### List of tasks
1 > Using the forum thread below, decide whether each statement agrees with it: (a) the forums went into read-only format as of December 1, 2020; (b) Ray formatted the Seagate drive into two partitions; (c) every system boots from the grub boot manager. Answer yes or no for each and quote the words of the thread that decide it.
2 > Answer these questions from the forum thread below, one per line:
(a) How large was the partition Ubuntu was loaded on?
(b) Which letter did the cd/rw move to when the slave drive received "D"?
(c) What does Bob say he doesn't have in Linux?
3 > Write the next part of the forum thread about the hard drive letter below, starting right after its final sentence.

### Text segment
^^^^

Thank you for being a valued part of the CNET community. As of December 1, 2020, the forums are in read-only format. In early 2021, CNET Forums will no longer be available. We are grateful for the participation and advice you have provided to one another over the years.

Thanks,

CNET Support

General discussion

hard drive letter

Oct 17, 2005 2:20AM PDT

Dell l800r
Windows ME Suse 9.3 Ubuntu 5.0.4
Western Digital 20gb
Seagate 80gb

Install seagate hard drive as slave used fdisk and formatted for single partition

Received drive letter "D" and cr/rw moved to "E"

Did not put any dos programs on "d" instead loaded Ubuntu with 10gb partition

Letter "D" disappeared and cd/rw moved back to "D" fdisk shows 1st drive as windowsME dos parition and Suse plus swap as non dos
Drive 2 or slave shows ubuntu as non dos

All systems booting from grub boot manager

What do I have to do to recovery drive letter "d" or another letter. I want the capability to store dos programs or backup on slave drive

Thanks in advance for the help

Ray

Discussion is locked

- Collapse -
What OS?
Oct 17, 2005 2:42AM PDT

In Linux I don't have drive letters. Be sure to note what OS you are running. Assigning drive letters in Windows is widely documented (google.com) so I leave that for where it is to be read.

Bob

- Collapse -
What OS
Oct 17, 2005 2:06PM PDT

I reviewed my original thread and unless I cannot read the second line includes all that information.
Why are we encourged to fill out a profile if no one uses the information we provide.

I always google before posting in the forum.Unfortunately for me I don"t know exactly what I am looking for.

Thanks for the help its always appreciated

Ray

- Collapse -
Save yourself some back and forths.
Oct 17, 2005 2:08PM PDT

Post the OS that is under discussion if need be. I will not open everyone's profile to see what they leave out in a posting.

^^^^

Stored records
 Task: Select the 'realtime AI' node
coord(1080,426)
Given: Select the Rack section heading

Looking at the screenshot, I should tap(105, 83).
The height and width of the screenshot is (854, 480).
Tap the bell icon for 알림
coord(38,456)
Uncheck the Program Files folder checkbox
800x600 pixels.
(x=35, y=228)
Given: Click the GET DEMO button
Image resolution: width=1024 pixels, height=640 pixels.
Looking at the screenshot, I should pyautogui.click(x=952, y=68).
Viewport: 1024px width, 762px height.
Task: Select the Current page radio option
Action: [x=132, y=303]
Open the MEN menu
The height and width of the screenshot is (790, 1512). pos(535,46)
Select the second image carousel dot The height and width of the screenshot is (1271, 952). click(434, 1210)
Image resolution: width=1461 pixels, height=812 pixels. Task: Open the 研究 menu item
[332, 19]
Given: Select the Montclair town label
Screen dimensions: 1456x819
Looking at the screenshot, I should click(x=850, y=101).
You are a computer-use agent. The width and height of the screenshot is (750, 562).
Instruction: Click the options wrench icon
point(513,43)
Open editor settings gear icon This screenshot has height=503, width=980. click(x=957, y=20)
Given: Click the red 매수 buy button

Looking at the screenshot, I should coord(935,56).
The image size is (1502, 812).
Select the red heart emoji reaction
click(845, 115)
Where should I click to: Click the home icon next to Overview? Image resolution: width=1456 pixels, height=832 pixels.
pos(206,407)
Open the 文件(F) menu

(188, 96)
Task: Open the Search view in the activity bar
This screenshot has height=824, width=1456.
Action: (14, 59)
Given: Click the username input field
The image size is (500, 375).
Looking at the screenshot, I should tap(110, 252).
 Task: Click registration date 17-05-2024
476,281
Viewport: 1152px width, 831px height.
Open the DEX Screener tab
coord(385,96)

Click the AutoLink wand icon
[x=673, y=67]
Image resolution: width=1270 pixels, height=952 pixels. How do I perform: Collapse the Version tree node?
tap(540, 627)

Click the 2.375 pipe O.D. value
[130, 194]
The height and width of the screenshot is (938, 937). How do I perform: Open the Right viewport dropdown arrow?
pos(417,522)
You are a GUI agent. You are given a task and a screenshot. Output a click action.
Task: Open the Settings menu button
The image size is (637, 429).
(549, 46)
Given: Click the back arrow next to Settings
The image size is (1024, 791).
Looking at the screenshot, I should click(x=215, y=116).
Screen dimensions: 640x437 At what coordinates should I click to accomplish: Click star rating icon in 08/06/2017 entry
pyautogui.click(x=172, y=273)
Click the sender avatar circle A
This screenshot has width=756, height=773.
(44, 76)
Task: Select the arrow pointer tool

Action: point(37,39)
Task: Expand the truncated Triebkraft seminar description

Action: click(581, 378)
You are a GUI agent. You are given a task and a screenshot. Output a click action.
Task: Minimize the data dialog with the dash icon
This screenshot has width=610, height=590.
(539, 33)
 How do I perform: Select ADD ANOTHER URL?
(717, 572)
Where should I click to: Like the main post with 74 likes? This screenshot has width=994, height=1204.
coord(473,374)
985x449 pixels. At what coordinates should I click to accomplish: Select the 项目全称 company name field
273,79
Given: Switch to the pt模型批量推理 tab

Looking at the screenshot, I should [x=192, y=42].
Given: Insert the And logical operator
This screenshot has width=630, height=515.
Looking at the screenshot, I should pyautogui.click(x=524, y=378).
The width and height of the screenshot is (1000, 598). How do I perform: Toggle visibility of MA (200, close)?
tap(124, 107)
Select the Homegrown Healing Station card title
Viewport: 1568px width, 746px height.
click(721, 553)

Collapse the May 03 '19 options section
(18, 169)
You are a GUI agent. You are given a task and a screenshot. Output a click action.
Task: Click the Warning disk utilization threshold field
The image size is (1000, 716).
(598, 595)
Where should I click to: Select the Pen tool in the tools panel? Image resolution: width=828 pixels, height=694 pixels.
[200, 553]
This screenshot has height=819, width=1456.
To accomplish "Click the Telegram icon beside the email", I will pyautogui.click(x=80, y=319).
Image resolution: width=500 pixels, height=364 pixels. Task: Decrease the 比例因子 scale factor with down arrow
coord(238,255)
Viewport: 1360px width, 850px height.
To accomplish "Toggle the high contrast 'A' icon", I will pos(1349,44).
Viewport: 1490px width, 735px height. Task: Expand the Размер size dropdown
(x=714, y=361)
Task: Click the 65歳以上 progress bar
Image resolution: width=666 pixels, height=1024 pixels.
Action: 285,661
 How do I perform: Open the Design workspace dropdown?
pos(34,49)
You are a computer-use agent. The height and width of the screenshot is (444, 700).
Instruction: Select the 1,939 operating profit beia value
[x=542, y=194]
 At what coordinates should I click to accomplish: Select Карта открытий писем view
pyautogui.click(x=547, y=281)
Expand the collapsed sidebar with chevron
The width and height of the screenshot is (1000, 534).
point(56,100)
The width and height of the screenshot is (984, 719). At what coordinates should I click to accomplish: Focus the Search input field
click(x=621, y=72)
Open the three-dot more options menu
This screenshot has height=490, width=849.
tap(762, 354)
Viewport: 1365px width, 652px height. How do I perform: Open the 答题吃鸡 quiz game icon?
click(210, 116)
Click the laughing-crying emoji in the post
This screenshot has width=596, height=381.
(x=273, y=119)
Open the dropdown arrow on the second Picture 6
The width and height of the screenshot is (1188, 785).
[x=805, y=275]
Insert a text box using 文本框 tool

^^^^

### Solved problems
1 >
(a) Yes: "As of December 1, 2020, the forums are in read-only format."
(b) No: "used fdisk and formatted for single partition"
(c) Yes: "All systems booting from grub boot manager"

2 >
(a) 10gb
(b) "E"
(c) Drive letters

3 >
As Linux handles drives in a non-letter fashion, you may want to post in a Windows Forum or tell a bit more.

Bob

- Collapse -
Back and forth
Oct 17, 2005 2:23PM PDT

Well evidently your computer is not picking up all of my original thread

So I will say good night

Ray

- Collapse -
I read...
Oct 17, 2005 9:55PM PDT

"Windows ME Suse 9.3 Ubuntu 5.0.4" but could not tell which OS was booted at the time you wanted to assign drive letters.

Why you didn't answer my question may remain a mystery but I do wish you the best.

Bob

- Collapse -
Bob
Oct 18, 2005 4:22AM PDT

If you will allow me I will try to explain what my objective is:
My current OS is Windows ME on the master drive under drive "C" It is a 20gb drive partitioner at 10+- gb for Windows ME and the other 10 gb for Suse 9.3.
I recently installed a 80gb harddrive as slave and ran fdisk and format from a Windows ME boot disk. I only unsed 1 partition on this drive and it came up as "D" on fdisk status.
After completing the install I installed Ubuntu on the slave drive on a 10gb parition. The "D" drive disappeared and the fdisk/status shows only Ubuntu on the drive and only one parition of 76+- gb.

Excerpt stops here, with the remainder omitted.